For the next few days, I'm going to look at a poem by a Toledo-area poet and present a prompt based on their work.


For our first in the series:


The poet finds connections between seemingly unrelated things, weaving meaning through simple moments. Let’s look at how Toledo poet Sandra Rivers-Gill turns a piece of fruit into a moment of reflection.



— for George Floyd


I had forgotten its coolness I carry 

from ice box to counter slab. 

A pear’s taste is a hot commodity,


crisp and sweet.

Its body bares a certified label —


the inspector’s choice.



Its unbroken skin sits silent


on my countertop.

The greenish-gold of its silhouette

does not wobble or

collapse like a cracked egg. 

Funny how present tense


can worm its way into a memory.

When I was a young girl,


the white woman next door grew pear trees —


littered the ground with their fruit.



I had forgotten.


By summer’s end she donned a straw hat,


climbed the ladder to her constellation of crops,


shared them with my brother and me.

The pears sat in our kitchen windowsill.


Our noses pressed against the scent


till they were ripe enough.

Now I stand at my kitchen counter


paring the skin from its flesh.

Its fresh tears stream in my hands.

I had forgotten pears ripen


at room temperature,


in their cultural climate.

I remember the instructions

that guarantee a pear’s ripeness:


simply press its neck.




Sandra notes how the poem came about: “My poem was originally written in 2021 while taking a graduate creative writing course at UT after the murder of George Floyd, the year prior.  The poem was informed by my curiosity to know when a pear was ripe enough to eat, and finding the irony of how a piece of fruit and a black body could share parallel truths. I was stunned to learn about the pear’s culture through inquiry. “D’Anjou” honors both my memory and Floyd’s.”

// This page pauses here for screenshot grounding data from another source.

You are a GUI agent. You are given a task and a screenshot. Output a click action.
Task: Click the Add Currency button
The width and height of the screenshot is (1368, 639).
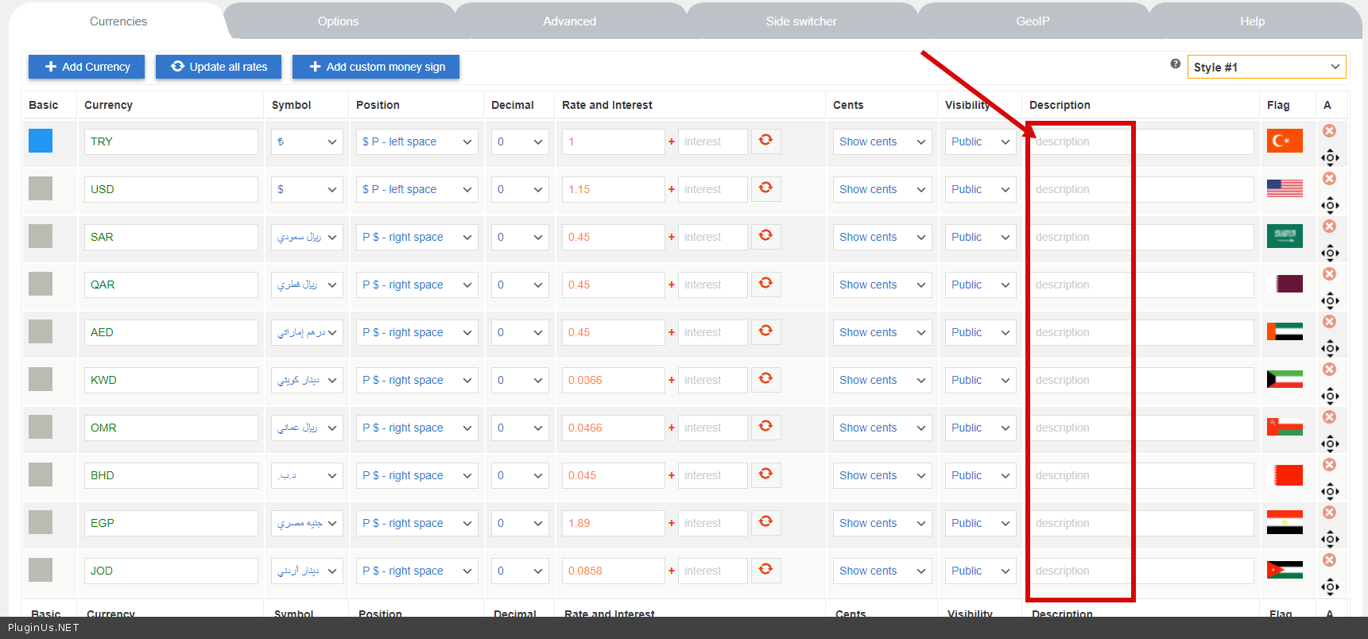[87, 67]
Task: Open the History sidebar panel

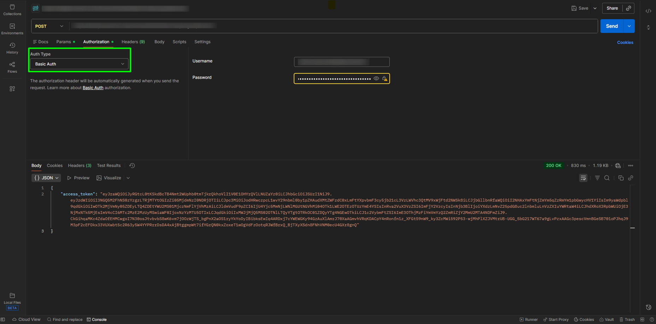Action: pyautogui.click(x=12, y=48)
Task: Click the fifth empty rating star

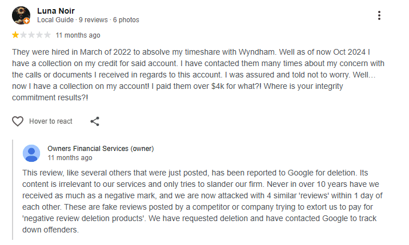Action: 47,35
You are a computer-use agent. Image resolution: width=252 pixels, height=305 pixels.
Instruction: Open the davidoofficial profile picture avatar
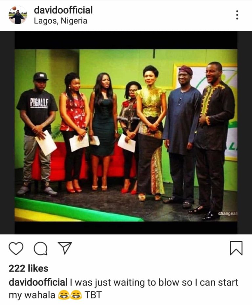(x=17, y=15)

PROMPT:  Think of a simple daily act. Perhaps washing dishes, folding laundry, driving to work, drinking coffee. Make a list. They aren’t moments we normally think of as emotionally charged. These are things we do without thinking. Now think of a piece of news that upsets you. There is, unfortunately, always plenty to pick from. Pair the mundane with the scary. Describe thinking about that article or something that makes you jump from the mundane to the contents of the news story. Perhaps its something about the senses (a sound, a smell, touch) or a memory that emerges. Play with different ways of weaving the simple with the complex.